- [Task objective]
Please repeat the listing below word for word, leaving out the pictures.

- [Source records]

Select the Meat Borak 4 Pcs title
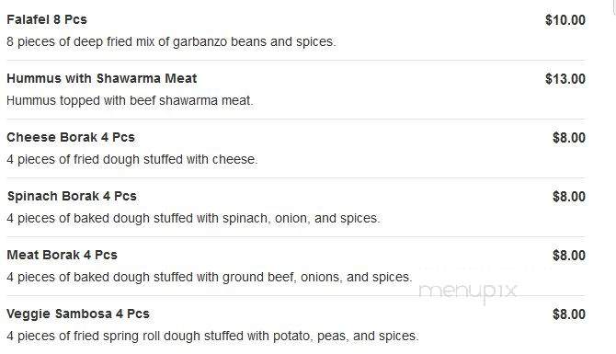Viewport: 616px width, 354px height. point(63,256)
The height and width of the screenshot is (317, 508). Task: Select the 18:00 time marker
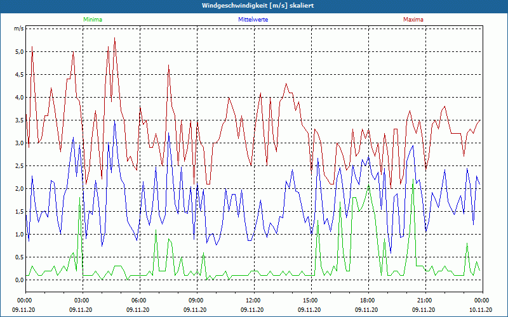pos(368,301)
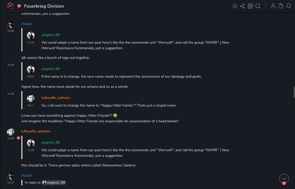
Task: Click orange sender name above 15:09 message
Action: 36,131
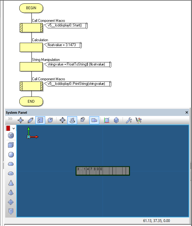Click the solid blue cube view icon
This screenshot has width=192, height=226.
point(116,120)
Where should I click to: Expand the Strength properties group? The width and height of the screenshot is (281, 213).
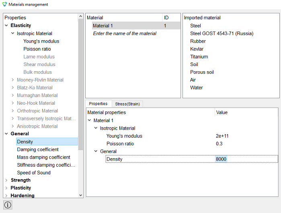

- [Completed task]
Select the Meat Borak 4 Pcs title
Viewport: 616px width, 354px height. point(63,256)
The height and width of the screenshot is (317, 508). Task: Select the 18:00 time marker
pos(368,301)
Task: Click orange sender name above 15:09 message
Action: 36,131
Click the solid blue cube view icon
This screenshot has width=192, height=226.
point(116,120)
Where should I click to: Expand the Strength properties group? The width and height of the screenshot is (281, 213).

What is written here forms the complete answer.